The principle advocate of a business improvement district narrowly voted down by traders has resigned claiming the No campaign became a "personal vendetta" against him.
Robert Grosvenor, chairman of the Lifford Business Association, hit out at opponents after failing to secure enough backing for a new body to boost investment in Bournville, Cotteridge, Kings Norton and Stirchley.
Plans for the city's 12th business improvement district (BID), which would have seen more than an extra £1 million invested in the area over five years, were foiled after 52 per cent of businesses polled voted against paying an extra levy.
In a letter resigning from the Lifford Business Association (LBA), Mr Grosvenor said: "As a result of the 11th-hour intensive No campaign in Stirchley, spreading skewed facts, utilising LBA logo in their campaign confusing our members and spreading ill feeling based on misinformation, four years work has gone to waste."
It continues: "Together, we could have been invincible but unfortunately we are it seems divided and as a result a lot of us will 'fall'.

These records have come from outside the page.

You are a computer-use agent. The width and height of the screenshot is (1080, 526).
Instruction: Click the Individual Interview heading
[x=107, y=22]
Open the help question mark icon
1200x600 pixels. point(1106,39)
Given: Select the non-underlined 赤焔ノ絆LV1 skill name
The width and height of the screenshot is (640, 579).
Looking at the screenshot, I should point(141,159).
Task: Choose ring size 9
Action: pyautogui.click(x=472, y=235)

"I do though hope and wish you do resolve things in your consciences and come up with a Plan B before it's too late. Just remember that as you drive up Pershore Road over the four weeks in run up to Christmas..."

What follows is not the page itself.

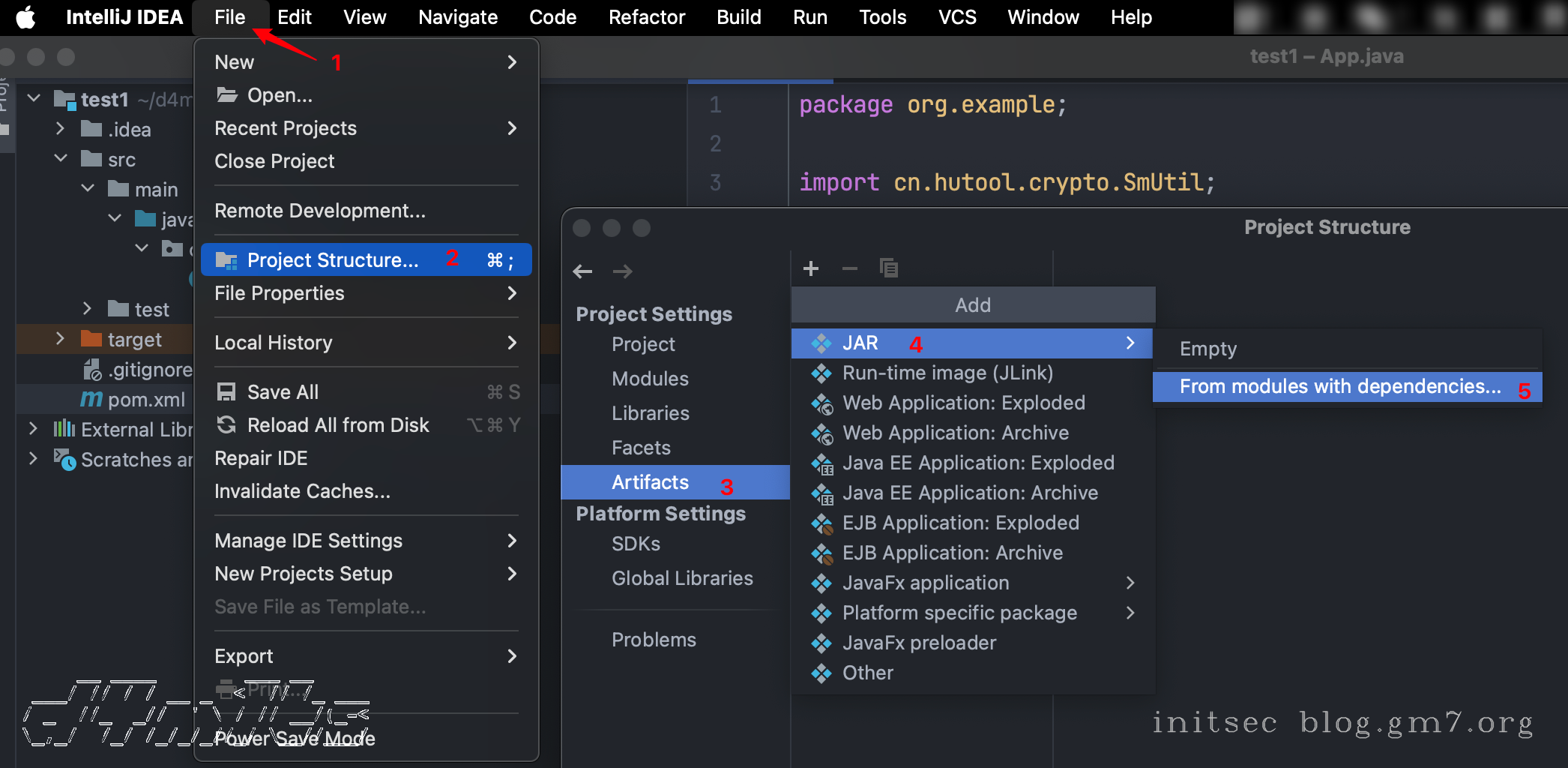Click the Open folder icon in File menu
This screenshot has width=1568, height=768.
(226, 94)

Traders were split on the BID with 52 per cent of a 36 per cent turnout voting against.
Mr Grosvenor, who runs hairdressing salon Headmasters on Pershore Road, said he had worked unpaid for since 2011 to get the BID established.
Eleven BIDs have been set up across the city covering areas like Broad Street, the Colmore Business District and Erdington and Northfield town centres.
The levy paid by firms funds services like extra street cleaning, policing and security, marketing and promotion, festivals and general improvements to an area. The Lifford businesses wanted to use the funds to boost trade which some claim is falling behind as nearby areas like Longbridge and Selly Oak are being revived with new stores.
The area has also been blighted as a result of a drawn out battle between Tesco and Co-op over the Stirchley superstore and regeneration, with construction still awaited more than a decade after plans were first announced.
He said the area would be worse off for not bringing in a BID, adding: "I'll be the first to applaud the first organisation or individual that will invest £225,000 per annum plus voluntary contributions over the next five years to support the marketing and events, clean and green, safety and security on all four areas as per our prospectus that will be spent directly on you as a business in the area."